Requirement: Would you please copy every line below that includes the string "product"?

[Collected data entries]
====
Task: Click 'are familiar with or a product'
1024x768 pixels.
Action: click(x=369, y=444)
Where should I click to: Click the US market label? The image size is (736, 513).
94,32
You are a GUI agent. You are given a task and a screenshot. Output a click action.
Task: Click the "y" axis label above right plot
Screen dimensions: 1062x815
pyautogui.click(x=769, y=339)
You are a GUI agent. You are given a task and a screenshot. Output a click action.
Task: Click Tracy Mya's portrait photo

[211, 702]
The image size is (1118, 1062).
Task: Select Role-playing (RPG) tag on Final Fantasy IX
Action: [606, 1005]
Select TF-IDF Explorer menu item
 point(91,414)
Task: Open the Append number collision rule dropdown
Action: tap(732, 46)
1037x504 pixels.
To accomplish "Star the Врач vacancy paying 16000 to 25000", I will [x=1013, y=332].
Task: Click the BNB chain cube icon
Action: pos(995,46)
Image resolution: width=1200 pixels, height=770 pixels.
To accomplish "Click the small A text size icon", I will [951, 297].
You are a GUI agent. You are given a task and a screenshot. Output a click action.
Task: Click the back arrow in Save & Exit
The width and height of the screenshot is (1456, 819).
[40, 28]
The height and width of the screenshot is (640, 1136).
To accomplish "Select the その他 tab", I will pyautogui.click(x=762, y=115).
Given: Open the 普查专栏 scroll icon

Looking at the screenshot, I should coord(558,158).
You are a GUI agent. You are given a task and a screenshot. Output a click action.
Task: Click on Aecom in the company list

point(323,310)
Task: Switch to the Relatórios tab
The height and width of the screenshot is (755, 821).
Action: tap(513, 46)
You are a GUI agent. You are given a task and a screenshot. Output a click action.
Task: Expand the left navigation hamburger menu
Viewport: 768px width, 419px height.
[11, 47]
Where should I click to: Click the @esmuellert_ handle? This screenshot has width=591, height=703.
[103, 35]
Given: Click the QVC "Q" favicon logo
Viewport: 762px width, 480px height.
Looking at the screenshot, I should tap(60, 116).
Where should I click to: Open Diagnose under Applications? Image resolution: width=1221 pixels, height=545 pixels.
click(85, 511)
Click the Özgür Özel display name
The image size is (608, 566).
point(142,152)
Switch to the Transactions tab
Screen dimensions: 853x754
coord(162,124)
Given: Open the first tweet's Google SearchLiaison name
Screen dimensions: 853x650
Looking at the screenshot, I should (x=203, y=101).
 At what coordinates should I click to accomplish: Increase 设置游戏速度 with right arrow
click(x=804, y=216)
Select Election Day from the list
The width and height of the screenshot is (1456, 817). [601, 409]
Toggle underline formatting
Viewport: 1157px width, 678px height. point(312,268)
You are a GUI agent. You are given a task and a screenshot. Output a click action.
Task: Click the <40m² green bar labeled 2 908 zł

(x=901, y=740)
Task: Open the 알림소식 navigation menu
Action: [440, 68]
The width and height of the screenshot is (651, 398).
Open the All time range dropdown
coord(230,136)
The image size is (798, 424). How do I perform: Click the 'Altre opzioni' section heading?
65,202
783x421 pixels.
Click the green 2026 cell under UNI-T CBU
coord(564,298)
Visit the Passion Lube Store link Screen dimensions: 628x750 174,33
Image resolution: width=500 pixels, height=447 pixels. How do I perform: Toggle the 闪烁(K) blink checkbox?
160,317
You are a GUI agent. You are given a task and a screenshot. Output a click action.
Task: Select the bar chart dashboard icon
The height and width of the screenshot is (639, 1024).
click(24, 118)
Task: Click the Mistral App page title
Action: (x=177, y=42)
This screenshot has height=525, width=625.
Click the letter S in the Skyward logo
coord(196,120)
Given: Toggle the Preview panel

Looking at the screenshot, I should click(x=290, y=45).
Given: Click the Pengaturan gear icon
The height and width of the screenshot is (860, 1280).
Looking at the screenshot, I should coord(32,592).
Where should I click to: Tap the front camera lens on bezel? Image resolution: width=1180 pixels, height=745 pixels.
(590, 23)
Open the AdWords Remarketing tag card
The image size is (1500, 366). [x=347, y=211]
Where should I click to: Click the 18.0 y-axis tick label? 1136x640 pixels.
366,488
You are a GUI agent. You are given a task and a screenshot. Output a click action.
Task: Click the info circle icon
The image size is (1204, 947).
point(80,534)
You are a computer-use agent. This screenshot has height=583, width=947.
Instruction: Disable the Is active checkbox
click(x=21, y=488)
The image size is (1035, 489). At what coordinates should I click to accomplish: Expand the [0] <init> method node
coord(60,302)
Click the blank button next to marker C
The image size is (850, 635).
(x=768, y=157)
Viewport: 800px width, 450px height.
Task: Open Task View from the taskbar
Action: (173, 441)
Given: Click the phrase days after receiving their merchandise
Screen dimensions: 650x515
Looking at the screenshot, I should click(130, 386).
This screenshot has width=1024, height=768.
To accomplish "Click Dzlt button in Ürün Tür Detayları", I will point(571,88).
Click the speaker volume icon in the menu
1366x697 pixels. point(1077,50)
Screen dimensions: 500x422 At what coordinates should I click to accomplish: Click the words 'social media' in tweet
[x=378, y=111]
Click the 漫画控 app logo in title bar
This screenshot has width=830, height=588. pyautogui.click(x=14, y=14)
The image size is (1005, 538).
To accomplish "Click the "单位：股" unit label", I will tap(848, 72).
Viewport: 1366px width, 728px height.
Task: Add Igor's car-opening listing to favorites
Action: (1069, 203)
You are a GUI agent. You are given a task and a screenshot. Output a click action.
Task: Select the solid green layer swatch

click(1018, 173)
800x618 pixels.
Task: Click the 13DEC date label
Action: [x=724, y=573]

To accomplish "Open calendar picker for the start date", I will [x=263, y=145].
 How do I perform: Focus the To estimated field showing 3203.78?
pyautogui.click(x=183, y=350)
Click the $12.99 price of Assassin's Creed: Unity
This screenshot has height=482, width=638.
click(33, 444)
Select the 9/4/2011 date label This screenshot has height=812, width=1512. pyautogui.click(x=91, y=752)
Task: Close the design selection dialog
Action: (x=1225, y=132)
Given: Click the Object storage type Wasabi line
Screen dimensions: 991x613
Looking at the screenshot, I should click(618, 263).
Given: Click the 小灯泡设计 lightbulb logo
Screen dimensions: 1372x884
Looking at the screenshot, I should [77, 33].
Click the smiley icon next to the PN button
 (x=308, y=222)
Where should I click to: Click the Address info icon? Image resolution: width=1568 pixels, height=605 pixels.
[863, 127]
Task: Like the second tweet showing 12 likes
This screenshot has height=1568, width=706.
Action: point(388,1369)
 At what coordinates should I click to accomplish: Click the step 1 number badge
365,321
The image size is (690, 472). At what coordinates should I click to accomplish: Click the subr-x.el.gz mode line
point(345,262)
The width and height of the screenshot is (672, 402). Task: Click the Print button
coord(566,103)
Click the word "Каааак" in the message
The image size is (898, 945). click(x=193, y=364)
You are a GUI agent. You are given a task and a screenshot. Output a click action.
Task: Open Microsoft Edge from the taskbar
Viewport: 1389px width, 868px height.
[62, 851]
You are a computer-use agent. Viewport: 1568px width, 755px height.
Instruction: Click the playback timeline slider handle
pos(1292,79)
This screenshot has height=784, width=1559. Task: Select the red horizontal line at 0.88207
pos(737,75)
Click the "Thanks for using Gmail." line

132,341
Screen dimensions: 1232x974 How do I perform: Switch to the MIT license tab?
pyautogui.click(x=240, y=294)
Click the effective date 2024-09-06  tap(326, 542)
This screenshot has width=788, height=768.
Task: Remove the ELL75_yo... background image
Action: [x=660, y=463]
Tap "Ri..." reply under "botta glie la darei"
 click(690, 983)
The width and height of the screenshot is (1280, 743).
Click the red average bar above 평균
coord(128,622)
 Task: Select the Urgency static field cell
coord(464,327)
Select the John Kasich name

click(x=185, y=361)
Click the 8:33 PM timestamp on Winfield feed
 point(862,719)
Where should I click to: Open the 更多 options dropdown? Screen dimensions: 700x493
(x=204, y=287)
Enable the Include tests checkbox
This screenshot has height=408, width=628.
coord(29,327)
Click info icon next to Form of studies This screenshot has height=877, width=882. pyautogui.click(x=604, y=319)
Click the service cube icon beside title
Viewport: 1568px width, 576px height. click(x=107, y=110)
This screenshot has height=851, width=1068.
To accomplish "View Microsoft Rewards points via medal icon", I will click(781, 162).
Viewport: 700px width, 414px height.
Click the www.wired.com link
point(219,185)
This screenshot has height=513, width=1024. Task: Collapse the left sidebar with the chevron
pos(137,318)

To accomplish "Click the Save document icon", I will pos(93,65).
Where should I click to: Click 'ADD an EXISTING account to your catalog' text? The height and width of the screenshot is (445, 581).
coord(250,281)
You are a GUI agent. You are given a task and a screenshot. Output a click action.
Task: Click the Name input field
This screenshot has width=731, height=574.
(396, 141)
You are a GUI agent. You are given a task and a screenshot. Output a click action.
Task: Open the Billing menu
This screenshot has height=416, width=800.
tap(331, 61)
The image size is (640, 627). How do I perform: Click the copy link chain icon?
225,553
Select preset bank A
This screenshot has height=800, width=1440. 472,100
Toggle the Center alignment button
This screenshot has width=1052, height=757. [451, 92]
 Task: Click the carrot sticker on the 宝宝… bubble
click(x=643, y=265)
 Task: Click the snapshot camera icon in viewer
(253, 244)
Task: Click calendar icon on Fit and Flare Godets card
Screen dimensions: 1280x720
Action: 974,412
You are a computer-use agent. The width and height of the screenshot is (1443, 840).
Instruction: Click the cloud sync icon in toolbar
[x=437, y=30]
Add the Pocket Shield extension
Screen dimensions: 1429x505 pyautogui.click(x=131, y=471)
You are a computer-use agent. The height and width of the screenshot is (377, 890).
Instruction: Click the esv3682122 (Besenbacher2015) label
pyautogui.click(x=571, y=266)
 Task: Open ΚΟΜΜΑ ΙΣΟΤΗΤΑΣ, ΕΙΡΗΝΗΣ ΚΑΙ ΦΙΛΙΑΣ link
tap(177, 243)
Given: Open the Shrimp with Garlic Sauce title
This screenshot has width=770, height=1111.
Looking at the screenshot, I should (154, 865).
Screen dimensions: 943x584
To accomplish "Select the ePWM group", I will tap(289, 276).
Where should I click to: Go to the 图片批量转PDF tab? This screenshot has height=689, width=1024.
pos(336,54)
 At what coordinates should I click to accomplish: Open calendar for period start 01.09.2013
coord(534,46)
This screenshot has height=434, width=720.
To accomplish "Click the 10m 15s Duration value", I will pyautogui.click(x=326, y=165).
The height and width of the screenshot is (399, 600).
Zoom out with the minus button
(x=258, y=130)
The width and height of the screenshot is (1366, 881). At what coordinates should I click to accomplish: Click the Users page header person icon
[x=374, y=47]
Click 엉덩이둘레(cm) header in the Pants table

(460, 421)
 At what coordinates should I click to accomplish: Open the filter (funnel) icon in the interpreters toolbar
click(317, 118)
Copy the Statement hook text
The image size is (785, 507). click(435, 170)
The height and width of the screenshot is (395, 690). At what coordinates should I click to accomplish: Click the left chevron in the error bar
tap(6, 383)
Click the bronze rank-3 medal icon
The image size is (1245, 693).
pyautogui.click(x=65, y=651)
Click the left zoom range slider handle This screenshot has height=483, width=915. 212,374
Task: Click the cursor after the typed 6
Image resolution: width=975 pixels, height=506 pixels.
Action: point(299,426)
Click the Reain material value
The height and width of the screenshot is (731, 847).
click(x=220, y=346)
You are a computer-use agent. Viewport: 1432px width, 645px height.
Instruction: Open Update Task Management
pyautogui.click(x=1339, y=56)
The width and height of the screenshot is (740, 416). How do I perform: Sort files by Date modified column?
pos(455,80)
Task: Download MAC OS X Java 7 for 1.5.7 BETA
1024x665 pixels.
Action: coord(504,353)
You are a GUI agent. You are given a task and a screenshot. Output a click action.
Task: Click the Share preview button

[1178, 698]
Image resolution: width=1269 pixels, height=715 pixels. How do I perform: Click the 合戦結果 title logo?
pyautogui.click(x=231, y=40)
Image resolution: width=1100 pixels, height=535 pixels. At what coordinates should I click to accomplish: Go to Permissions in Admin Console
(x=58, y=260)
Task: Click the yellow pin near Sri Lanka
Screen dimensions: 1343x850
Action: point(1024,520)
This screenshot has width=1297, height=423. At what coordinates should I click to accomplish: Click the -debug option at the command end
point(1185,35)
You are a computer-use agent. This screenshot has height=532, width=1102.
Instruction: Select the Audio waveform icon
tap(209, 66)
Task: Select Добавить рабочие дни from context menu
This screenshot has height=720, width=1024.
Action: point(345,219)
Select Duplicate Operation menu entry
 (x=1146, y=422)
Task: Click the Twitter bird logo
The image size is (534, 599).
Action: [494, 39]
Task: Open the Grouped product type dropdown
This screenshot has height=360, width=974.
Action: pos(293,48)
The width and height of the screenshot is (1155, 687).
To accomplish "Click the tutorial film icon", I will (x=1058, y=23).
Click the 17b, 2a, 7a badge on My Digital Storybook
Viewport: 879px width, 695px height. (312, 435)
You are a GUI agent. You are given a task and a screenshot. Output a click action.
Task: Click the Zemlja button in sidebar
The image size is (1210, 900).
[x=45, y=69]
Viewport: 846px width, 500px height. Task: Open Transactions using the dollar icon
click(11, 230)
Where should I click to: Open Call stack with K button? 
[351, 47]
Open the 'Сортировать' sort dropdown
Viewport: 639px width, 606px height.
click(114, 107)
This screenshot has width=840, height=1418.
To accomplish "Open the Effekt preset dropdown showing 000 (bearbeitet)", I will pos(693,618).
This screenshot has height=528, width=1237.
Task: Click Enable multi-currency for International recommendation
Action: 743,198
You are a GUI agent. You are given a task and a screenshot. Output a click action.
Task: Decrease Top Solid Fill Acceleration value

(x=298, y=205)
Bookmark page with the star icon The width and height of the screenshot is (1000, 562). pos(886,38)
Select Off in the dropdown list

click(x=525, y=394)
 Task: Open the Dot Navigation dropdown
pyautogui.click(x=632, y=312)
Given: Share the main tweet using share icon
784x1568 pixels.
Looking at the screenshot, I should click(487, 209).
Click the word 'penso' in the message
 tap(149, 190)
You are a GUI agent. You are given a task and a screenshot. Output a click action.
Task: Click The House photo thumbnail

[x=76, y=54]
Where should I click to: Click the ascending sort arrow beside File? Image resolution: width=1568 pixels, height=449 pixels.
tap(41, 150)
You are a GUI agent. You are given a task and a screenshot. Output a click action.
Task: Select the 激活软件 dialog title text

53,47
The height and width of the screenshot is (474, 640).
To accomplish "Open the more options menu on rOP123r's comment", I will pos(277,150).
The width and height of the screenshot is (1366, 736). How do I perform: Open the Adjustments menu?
====
Worked solution:
Task: Click 'are familiar with or a product'
Task: Open the Grouped product type dropdown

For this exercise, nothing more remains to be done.